[Stored items]

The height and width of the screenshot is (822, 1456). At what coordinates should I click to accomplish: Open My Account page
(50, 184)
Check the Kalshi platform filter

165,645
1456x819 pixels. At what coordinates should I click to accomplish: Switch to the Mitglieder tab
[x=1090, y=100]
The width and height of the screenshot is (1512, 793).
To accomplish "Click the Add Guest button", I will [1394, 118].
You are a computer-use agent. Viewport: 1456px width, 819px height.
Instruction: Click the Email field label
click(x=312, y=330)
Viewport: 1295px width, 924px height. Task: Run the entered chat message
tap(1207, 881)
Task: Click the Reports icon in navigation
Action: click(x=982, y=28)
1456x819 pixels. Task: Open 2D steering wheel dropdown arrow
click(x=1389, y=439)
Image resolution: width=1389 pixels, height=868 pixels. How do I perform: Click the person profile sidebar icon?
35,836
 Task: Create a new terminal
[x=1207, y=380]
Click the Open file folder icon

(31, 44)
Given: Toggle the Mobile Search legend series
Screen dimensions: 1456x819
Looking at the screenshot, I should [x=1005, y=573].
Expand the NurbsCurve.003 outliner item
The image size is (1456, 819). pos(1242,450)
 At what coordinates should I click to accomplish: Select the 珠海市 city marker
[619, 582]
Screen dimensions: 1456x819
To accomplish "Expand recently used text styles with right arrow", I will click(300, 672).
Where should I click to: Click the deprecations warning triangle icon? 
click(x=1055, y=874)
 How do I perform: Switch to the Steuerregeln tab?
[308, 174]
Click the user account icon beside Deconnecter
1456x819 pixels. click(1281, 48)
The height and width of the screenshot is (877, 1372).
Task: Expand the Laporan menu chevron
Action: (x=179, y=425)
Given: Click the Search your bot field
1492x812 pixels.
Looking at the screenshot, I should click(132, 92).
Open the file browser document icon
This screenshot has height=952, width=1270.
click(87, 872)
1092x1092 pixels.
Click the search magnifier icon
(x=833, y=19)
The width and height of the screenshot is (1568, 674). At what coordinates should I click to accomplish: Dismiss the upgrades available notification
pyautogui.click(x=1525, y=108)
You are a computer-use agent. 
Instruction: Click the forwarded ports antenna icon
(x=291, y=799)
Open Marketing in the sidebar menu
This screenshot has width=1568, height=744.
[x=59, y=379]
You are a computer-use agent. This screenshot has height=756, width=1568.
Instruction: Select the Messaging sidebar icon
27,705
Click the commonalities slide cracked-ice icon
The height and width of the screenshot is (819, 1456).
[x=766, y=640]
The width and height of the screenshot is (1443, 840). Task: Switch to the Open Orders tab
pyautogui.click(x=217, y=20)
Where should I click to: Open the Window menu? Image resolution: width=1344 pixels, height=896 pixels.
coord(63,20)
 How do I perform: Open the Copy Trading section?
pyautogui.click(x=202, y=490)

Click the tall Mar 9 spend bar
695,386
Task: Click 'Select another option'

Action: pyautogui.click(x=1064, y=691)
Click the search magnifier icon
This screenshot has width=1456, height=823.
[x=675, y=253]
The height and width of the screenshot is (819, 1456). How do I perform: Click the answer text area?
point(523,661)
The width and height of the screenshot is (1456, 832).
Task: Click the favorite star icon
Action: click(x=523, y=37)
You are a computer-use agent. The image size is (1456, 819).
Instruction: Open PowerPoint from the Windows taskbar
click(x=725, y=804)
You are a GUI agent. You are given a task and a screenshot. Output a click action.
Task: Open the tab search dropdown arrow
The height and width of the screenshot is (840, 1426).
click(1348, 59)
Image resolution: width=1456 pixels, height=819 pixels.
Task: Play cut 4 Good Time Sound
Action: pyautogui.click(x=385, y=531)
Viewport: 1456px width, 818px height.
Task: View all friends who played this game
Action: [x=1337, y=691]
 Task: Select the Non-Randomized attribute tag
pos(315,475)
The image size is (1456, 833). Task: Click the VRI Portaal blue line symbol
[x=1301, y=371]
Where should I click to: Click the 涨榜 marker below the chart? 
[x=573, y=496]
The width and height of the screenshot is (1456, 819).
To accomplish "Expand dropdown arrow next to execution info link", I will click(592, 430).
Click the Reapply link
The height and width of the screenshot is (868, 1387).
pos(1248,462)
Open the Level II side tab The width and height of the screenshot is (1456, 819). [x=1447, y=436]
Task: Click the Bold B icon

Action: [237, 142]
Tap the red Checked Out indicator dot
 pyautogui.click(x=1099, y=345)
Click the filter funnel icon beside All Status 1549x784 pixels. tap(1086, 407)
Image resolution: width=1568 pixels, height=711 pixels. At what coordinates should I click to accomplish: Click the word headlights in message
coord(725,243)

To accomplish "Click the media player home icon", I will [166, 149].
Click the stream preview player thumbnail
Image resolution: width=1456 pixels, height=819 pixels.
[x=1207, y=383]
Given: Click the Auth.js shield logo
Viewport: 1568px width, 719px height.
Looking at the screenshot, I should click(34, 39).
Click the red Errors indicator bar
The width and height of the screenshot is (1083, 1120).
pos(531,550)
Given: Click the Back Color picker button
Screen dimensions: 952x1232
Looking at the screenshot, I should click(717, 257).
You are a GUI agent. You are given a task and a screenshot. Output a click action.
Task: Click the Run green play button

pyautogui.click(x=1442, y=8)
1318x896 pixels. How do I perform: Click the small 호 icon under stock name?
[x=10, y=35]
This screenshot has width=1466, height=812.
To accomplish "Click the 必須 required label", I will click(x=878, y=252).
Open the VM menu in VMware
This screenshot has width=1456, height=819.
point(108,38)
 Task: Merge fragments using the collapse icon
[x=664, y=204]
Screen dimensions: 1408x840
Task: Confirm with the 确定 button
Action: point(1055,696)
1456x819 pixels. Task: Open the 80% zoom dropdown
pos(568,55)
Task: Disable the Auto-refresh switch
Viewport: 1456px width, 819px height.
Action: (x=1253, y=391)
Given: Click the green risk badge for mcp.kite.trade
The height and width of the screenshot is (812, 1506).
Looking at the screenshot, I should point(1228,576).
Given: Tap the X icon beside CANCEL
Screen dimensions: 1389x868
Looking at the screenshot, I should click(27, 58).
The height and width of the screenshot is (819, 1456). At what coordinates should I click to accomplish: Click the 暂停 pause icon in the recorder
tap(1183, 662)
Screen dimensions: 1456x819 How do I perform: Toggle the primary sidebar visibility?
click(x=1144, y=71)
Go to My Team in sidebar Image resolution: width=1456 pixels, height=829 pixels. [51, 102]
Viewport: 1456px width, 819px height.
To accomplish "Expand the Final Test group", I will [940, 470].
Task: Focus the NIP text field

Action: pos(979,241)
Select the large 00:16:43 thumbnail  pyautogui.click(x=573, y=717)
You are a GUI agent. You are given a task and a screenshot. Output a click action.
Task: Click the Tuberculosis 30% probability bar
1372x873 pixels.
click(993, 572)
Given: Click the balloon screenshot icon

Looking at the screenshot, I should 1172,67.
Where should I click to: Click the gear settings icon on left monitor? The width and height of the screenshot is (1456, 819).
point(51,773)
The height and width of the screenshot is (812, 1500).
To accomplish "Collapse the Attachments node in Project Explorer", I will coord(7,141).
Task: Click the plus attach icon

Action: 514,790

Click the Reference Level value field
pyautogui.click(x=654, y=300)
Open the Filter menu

**WHAT YOU WILL DO**.
A full, exact copy of the entries is the required answer.

**ANSWER TO THIS PROBLEM**.
The height and width of the screenshot is (822, 1456). At what coordinates should I click to accomplish: Open My Account page
(50, 184)
Check the Kalshi platform filter

165,645
1456x819 pixels. At what coordinates should I click to accomplish: Switch to the Mitglieder tab
[x=1090, y=100]
The width and height of the screenshot is (1512, 793).
To accomplish "Click the Add Guest button", I will [1394, 118].
You are a computer-use agent. Viewport: 1456px width, 819px height.
Instruction: Click the Email field label
click(x=312, y=330)
Viewport: 1295px width, 924px height. Task: Run the entered chat message
tap(1207, 881)
Task: Click the Reports icon in navigation
Action: click(x=982, y=28)
1456x819 pixels. Task: Open 2D steering wheel dropdown arrow
click(x=1389, y=439)
Image resolution: width=1389 pixels, height=868 pixels. How do I perform: Click the person profile sidebar icon?
35,836
 Task: Create a new terminal
[x=1207, y=380]
Click the Open file folder icon

(31, 44)
Given: Toggle the Mobile Search legend series
Screen dimensions: 1456x819
Looking at the screenshot, I should [x=1005, y=573].
Expand the NurbsCurve.003 outliner item
The image size is (1456, 819). pos(1242,450)
 At what coordinates should I click to accomplish: Select the 珠海市 city marker
[619, 582]
Screen dimensions: 1456x819
To accomplish "Expand recently used text styles with right arrow", I will click(300, 672).
Where should I click to: Click the deprecations warning triangle icon? 
click(x=1055, y=874)
 How do I perform: Switch to the Steuerregeln tab?
[308, 174]
Click the user account icon beside Deconnecter
1456x819 pixels. click(1281, 48)
The height and width of the screenshot is (877, 1372).
Task: Expand the Laporan menu chevron
Action: (x=179, y=425)
Given: Click the Search your bot field
1492x812 pixels.
Looking at the screenshot, I should click(132, 92).
Open the file browser document icon
This screenshot has height=952, width=1270.
click(87, 872)
1092x1092 pixels.
Click the search magnifier icon
(x=833, y=19)
The width and height of the screenshot is (1568, 674). At what coordinates should I click to accomplish: Dismiss the upgrades available notification
pyautogui.click(x=1525, y=108)
You are a computer-use agent. 
Instruction: Click the forwarded ports antenna icon
(x=291, y=799)
Open Marketing in the sidebar menu
This screenshot has width=1568, height=744.
[x=59, y=379]
You are a computer-use agent. This screenshot has height=756, width=1568.
Instruction: Select the Messaging sidebar icon
27,705
Click the commonalities slide cracked-ice icon
The height and width of the screenshot is (819, 1456).
[x=766, y=640]
The width and height of the screenshot is (1443, 840). Task: Switch to the Open Orders tab
pyautogui.click(x=217, y=20)
Where should I click to: Open the Window menu? Image resolution: width=1344 pixels, height=896 pixels.
coord(63,20)
 How do I perform: Open the Copy Trading section?
pyautogui.click(x=202, y=490)

Click the tall Mar 9 spend bar
695,386
Task: Click 'Select another option'

Action: pyautogui.click(x=1064, y=691)
Click the search magnifier icon
This screenshot has width=1456, height=823.
[x=675, y=253]
The height and width of the screenshot is (819, 1456). How do I perform: Click the answer text area?
point(523,661)
The width and height of the screenshot is (1456, 832).
Task: Click the favorite star icon
Action: click(x=523, y=37)
You are a computer-use agent. The image size is (1456, 819).
Instruction: Open PowerPoint from the Windows taskbar
click(x=725, y=804)
You are a GUI agent. You are given a task and a screenshot. Output a click action.
Task: Open the tab search dropdown arrow
The height and width of the screenshot is (840, 1426).
click(1348, 59)
Image resolution: width=1456 pixels, height=819 pixels.
Task: Play cut 4 Good Time Sound
Action: pyautogui.click(x=385, y=531)
Viewport: 1456px width, 818px height.
Task: View all friends who played this game
Action: [x=1337, y=691]
 Task: Select the Non-Randomized attribute tag
pos(315,475)
The image size is (1456, 833). Task: Click the VRI Portaal blue line symbol
[x=1301, y=371]
Where should I click to: Click the 涨榜 marker below the chart? 
[x=573, y=496]
The width and height of the screenshot is (1456, 819).
To accomplish "Expand dropdown arrow next to execution info link", I will click(592, 430).
Click the Reapply link
The height and width of the screenshot is (868, 1387).
pos(1248,462)
Open the Level II side tab The width and height of the screenshot is (1456, 819). [x=1447, y=436]
Task: Click the Bold B icon

Action: [237, 142]
Tap the red Checked Out indicator dot
 pyautogui.click(x=1099, y=345)
Click the filter funnel icon beside All Status 1549x784 pixels. tap(1086, 407)
Image resolution: width=1568 pixels, height=711 pixels. At what coordinates should I click to accomplish: Click the word headlights in message
coord(725,243)

To accomplish "Click the media player home icon", I will [166, 149].
Click the stream preview player thumbnail
Image resolution: width=1456 pixels, height=819 pixels.
[x=1207, y=383]
Given: Click the Auth.js shield logo
Viewport: 1568px width, 719px height.
Looking at the screenshot, I should click(34, 39).
Click the red Errors indicator bar
The width and height of the screenshot is (1083, 1120).
pos(531,550)
Given: Click the Back Color picker button
Screen dimensions: 952x1232
Looking at the screenshot, I should click(717, 257).
You are a GUI agent. You are given a task and a screenshot. Output a click action.
Task: Click the Run green play button

pyautogui.click(x=1442, y=8)
1318x896 pixels. How do I perform: Click the small 호 icon under stock name?
[x=10, y=35]
This screenshot has width=1466, height=812.
To accomplish "Click the 必須 required label", I will click(x=878, y=252).
Open the VM menu in VMware
This screenshot has width=1456, height=819.
point(108,38)
 Task: Merge fragments using the collapse icon
[x=664, y=204]
Screen dimensions: 1408x840
Task: Confirm with the 确定 button
Action: point(1055,696)
1456x819 pixels. Task: Open the 80% zoom dropdown
pos(568,55)
Task: Disable the Auto-refresh switch
Viewport: 1456px width, 819px height.
Action: (x=1253, y=391)
Given: Click the green risk badge for mcp.kite.trade
The height and width of the screenshot is (812, 1506).
Looking at the screenshot, I should point(1228,576).
Given: Tap the X icon beside CANCEL
Screen dimensions: 1389x868
Looking at the screenshot, I should click(27, 58).
The height and width of the screenshot is (819, 1456). At what coordinates should I click to accomplish: Click the 暂停 pause icon in the recorder
tap(1183, 662)
Screen dimensions: 1456x819 How do I perform: Toggle the primary sidebar visibility?
click(x=1144, y=71)
Go to My Team in sidebar Image resolution: width=1456 pixels, height=829 pixels. [51, 102]
Viewport: 1456px width, 819px height.
To accomplish "Expand the Final Test group", I will [940, 470].
Task: Focus the NIP text field

Action: pos(979,241)
Select the large 00:16:43 thumbnail  pyautogui.click(x=573, y=717)
You are a GUI agent. You are given a task and a screenshot. Output a click action.
Task: Click the Tuberculosis 30% probability bar
1372x873 pixels.
click(993, 572)
Given: Click the balloon screenshot icon

Looking at the screenshot, I should 1172,67.
Where should I click to: Click the gear settings icon on left monitor? The width and height of the screenshot is (1456, 819).
point(51,773)
The height and width of the screenshot is (812, 1500).
To accomplish "Collapse the Attachments node in Project Explorer", I will coord(7,141).
Task: Click the plus attach icon

Action: 514,790

Click the Reference Level value field
pyautogui.click(x=654, y=300)
Open the Filter menu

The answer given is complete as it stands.